*** Opening Extracted material ***

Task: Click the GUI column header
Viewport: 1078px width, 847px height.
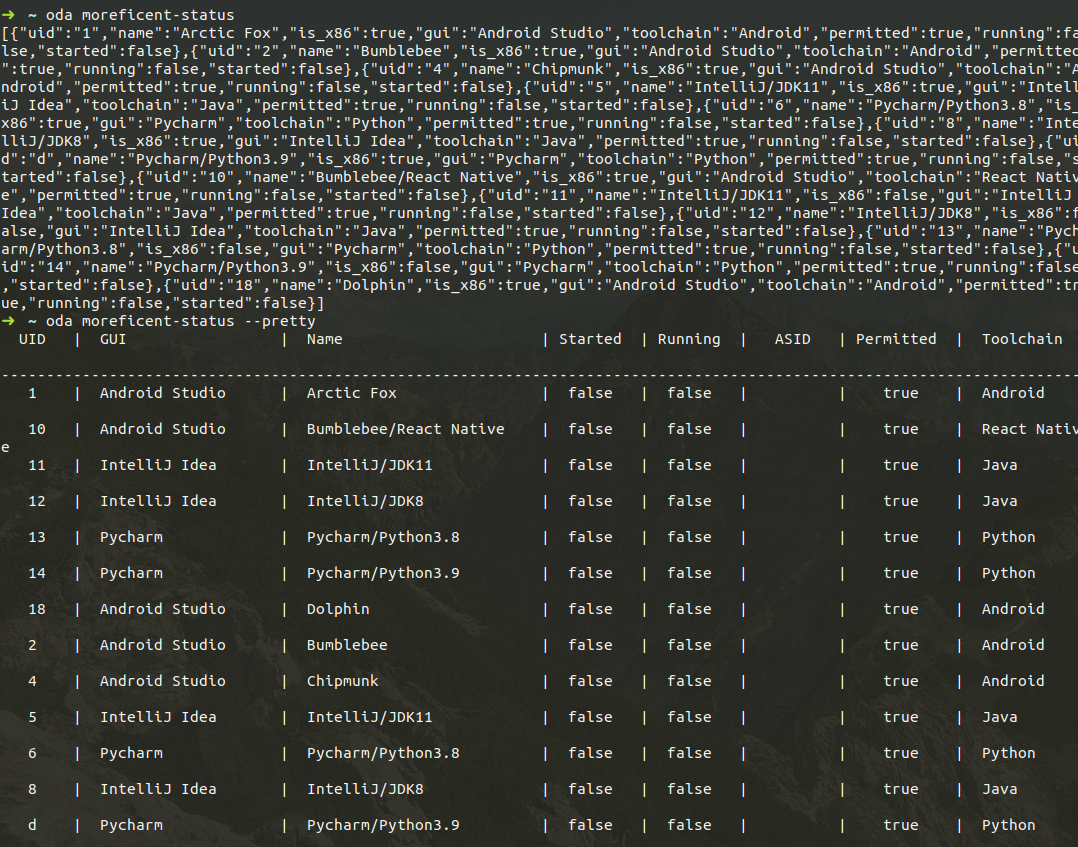Action: coord(113,339)
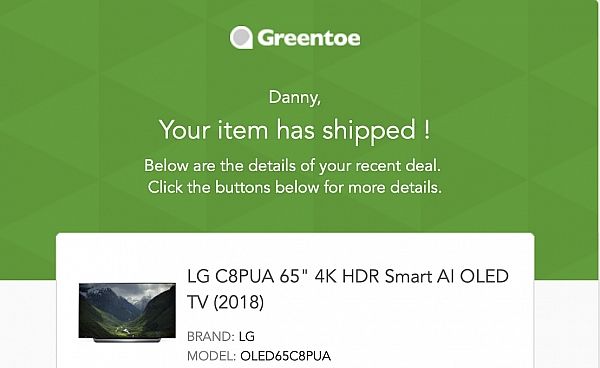Screen dimensions: 600x368
Task: Open the "LG C8PUA 65" 4K HDR Smart AI OLED" product title
Action: coord(348,276)
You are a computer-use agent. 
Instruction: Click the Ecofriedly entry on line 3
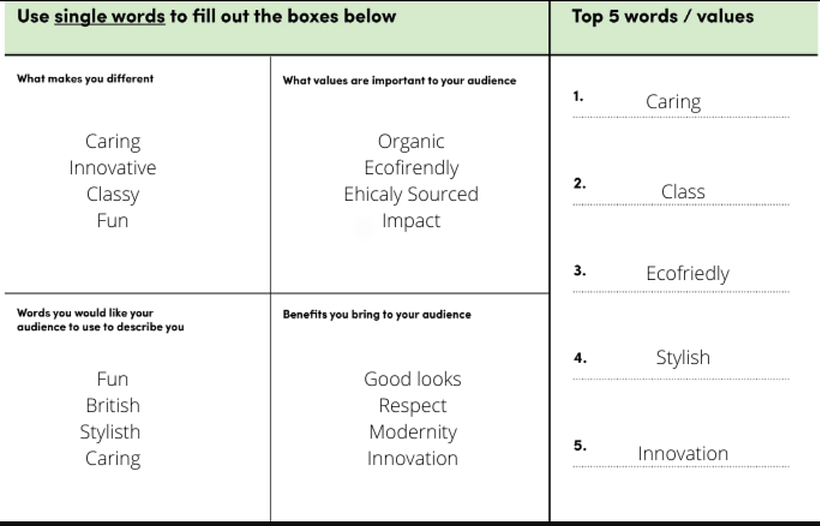pos(688,274)
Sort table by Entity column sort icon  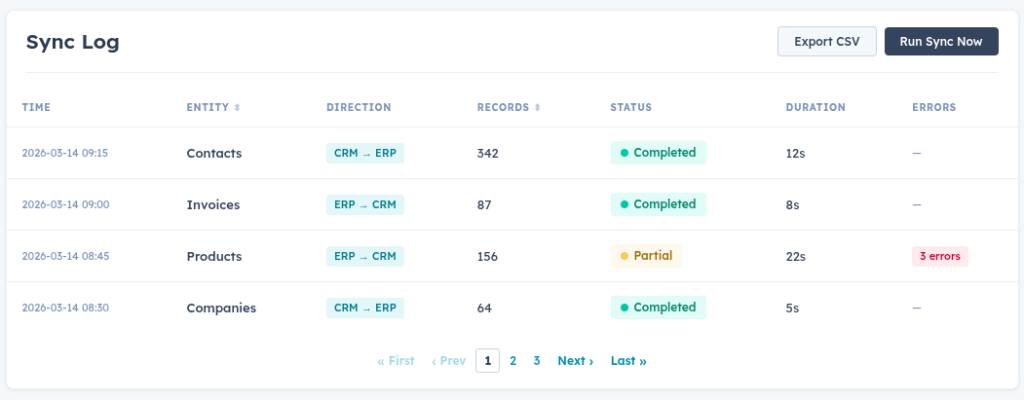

*** Closing Extracted material ***

◆ Aim of the exercise
Your copy should restate every record word for word and contain no pictures.

◆ Task result
Task: Click the GUI column header
Viewport: 1078px width, 847px height.
Action: coord(113,339)
Screen dimensions: 600x368
Task: Open the "LG C8PUA 65" 4K HDR Smart AI OLED" product title
Action: coord(348,276)
You are a computer-use agent. 
Instruction: Click the Ecofriedly entry on line 3
pos(688,274)
Sort table by Entity column sort icon  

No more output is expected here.